» **GIVEN EXERCISE**
In all the records, change "GUI agent" to "desktop assistant" and reproduce them with nothing else altered.

☆ ☆ ☆ ☆ ☆ ☆ ☆

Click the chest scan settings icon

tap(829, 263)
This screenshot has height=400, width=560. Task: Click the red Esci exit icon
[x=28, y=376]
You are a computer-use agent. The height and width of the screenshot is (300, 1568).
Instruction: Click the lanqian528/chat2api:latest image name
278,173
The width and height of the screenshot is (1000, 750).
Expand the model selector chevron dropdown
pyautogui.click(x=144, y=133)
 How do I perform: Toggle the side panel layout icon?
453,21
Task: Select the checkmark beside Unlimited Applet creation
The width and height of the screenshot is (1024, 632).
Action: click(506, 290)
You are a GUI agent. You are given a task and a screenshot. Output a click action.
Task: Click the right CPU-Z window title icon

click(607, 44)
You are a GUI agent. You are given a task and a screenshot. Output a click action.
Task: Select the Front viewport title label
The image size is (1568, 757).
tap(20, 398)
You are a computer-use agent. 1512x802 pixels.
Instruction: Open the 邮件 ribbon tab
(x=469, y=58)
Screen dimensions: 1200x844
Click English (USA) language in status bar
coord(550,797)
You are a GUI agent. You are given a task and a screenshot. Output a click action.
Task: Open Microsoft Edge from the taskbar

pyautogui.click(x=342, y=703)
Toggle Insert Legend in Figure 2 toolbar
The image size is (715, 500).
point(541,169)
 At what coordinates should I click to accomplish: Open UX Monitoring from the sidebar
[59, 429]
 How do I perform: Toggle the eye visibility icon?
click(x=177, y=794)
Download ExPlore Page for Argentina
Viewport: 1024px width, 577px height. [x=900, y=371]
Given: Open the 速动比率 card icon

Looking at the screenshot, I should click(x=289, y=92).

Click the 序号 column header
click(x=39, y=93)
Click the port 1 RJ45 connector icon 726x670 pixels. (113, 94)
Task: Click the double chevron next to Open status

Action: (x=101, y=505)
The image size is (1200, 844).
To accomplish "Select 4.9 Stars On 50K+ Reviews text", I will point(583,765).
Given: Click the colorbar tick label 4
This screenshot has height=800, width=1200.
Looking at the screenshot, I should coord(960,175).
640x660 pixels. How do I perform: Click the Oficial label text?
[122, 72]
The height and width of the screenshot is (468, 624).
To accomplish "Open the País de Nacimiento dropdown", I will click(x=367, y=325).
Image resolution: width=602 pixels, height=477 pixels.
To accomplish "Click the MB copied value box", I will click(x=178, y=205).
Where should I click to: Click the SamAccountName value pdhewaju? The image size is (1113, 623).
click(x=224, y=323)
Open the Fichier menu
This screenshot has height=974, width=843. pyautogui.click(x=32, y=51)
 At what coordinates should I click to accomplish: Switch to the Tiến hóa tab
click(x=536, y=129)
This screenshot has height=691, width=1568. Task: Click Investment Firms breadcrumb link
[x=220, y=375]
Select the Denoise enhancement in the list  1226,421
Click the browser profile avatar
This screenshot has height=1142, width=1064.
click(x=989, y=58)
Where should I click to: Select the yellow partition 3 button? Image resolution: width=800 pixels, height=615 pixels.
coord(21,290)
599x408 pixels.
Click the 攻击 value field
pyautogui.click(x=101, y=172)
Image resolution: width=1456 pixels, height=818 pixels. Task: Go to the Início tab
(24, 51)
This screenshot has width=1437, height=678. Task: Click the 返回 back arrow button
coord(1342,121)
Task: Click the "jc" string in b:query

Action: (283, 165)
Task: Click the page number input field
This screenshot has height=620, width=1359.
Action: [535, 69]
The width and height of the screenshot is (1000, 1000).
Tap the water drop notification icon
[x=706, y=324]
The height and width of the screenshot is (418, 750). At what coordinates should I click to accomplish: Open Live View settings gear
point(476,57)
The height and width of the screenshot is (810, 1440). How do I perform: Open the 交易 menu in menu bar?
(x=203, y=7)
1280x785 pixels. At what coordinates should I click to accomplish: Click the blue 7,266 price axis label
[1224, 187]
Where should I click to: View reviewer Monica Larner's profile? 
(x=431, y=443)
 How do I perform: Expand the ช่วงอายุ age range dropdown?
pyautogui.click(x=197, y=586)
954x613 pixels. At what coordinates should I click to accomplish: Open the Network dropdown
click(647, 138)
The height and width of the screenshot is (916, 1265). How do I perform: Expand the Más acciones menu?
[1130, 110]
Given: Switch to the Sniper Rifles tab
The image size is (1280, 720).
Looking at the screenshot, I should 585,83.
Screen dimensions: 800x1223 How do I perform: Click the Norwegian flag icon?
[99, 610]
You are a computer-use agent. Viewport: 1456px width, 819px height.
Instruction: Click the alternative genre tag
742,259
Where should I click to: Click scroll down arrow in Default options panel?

☆ ☆ ☆ ☆ ☆ ☆ ☆

» **SOLUTION FOR THIS EXERCISE**
Click the chest scan settings icon

tap(829, 263)
This screenshot has height=400, width=560. Task: Click the red Esci exit icon
[x=28, y=376]
You are a computer-use agent. The height and width of the screenshot is (300, 1568).
Instruction: Click the lanqian528/chat2api:latest image name
278,173
The width and height of the screenshot is (1000, 750).
Expand the model selector chevron dropdown
pyautogui.click(x=144, y=133)
 How do I perform: Toggle the side panel layout icon?
453,21
Task: Select the checkmark beside Unlimited Applet creation
The width and height of the screenshot is (1024, 632).
Action: click(506, 290)
You are a desktop assistant. You are given a task and a screenshot. Output a click action.
Task: Click the right CPU-Z window title icon

click(607, 44)
You are a desktop assistant. You are given a task and a screenshot. Output a click action.
Task: Select the Front viewport title label
The image size is (1568, 757).
tap(20, 398)
You are a computer-use agent. 1512x802 pixels.
Instruction: Open the 邮件 ribbon tab
(x=469, y=58)
Screen dimensions: 1200x844
Click English (USA) language in status bar
coord(550,797)
You are a desktop assistant. You are given a task and a screenshot. Output a click action.
Task: Open Microsoft Edge from the taskbar

pyautogui.click(x=342, y=703)
Toggle Insert Legend in Figure 2 toolbar
The image size is (715, 500).
point(541,169)
 At what coordinates should I click to accomplish: Open UX Monitoring from the sidebar
[59, 429]
 How do I perform: Toggle the eye visibility icon?
click(x=177, y=794)
Download ExPlore Page for Argentina
Viewport: 1024px width, 577px height. [x=900, y=371]
Given: Open the 速动比率 card icon

Looking at the screenshot, I should click(x=289, y=92).

Click the 序号 column header
click(x=39, y=93)
Click the port 1 RJ45 connector icon 726x670 pixels. (113, 94)
Task: Click the double chevron next to Open status

Action: (x=101, y=505)
The image size is (1200, 844).
To accomplish "Select 4.9 Stars On 50K+ Reviews text", I will point(583,765).
Given: Click the colorbar tick label 4
This screenshot has height=800, width=1200.
Looking at the screenshot, I should coord(960,175).
640x660 pixels. How do I perform: Click the Oficial label text?
[122, 72]
The height and width of the screenshot is (468, 624).
To accomplish "Open the País de Nacimiento dropdown", I will click(x=367, y=325).
Image resolution: width=602 pixels, height=477 pixels.
To accomplish "Click the MB copied value box", I will click(x=178, y=205).
Where should I click to: Click the SamAccountName value pdhewaju? The image size is (1113, 623).
click(x=224, y=323)
Open the Fichier menu
This screenshot has height=974, width=843. pyautogui.click(x=32, y=51)
 At what coordinates should I click to accomplish: Switch to the Tiến hóa tab
click(x=536, y=129)
This screenshot has height=691, width=1568. Task: Click Investment Firms breadcrumb link
[x=220, y=375]
Select the Denoise enhancement in the list  1226,421
Click the browser profile avatar
This screenshot has height=1142, width=1064.
click(x=989, y=58)
Where should I click to: Select the yellow partition 3 button? Image resolution: width=800 pixels, height=615 pixels.
coord(21,290)
599x408 pixels.
Click the 攻击 value field
pyautogui.click(x=101, y=172)
Image resolution: width=1456 pixels, height=818 pixels. Task: Go to the Início tab
(24, 51)
This screenshot has width=1437, height=678. Task: Click the 返回 back arrow button
coord(1342,121)
Task: Click the "jc" string in b:query

Action: (283, 165)
Task: Click the page number input field
This screenshot has height=620, width=1359.
Action: [535, 69]
The width and height of the screenshot is (1000, 1000).
Tap the water drop notification icon
[x=706, y=324]
The height and width of the screenshot is (418, 750). At what coordinates should I click to accomplish: Open Live View settings gear
point(476,57)
The height and width of the screenshot is (810, 1440). How do I perform: Open the 交易 menu in menu bar?
(x=203, y=7)
1280x785 pixels. At what coordinates should I click to accomplish: Click the blue 7,266 price axis label
[1224, 187]
Where should I click to: View reviewer Monica Larner's profile? 
(x=431, y=443)
 How do I perform: Expand the ช่วงอายุ age range dropdown?
pyautogui.click(x=197, y=586)
954x613 pixels. At what coordinates should I click to accomplish: Open the Network dropdown
click(647, 138)
The height and width of the screenshot is (916, 1265). How do I perform: Expand the Más acciones menu?
[1130, 110]
Given: Switch to the Sniper Rifles tab
The image size is (1280, 720).
Looking at the screenshot, I should 585,83.
Screen dimensions: 800x1223 How do I perform: Click the Norwegian flag icon?
[99, 610]
You are a computer-use agent. Viewport: 1456px width, 819px height.
Instruction: Click the alternative genre tag
742,259
Where should I click to: Click scroll down arrow in Default options panel?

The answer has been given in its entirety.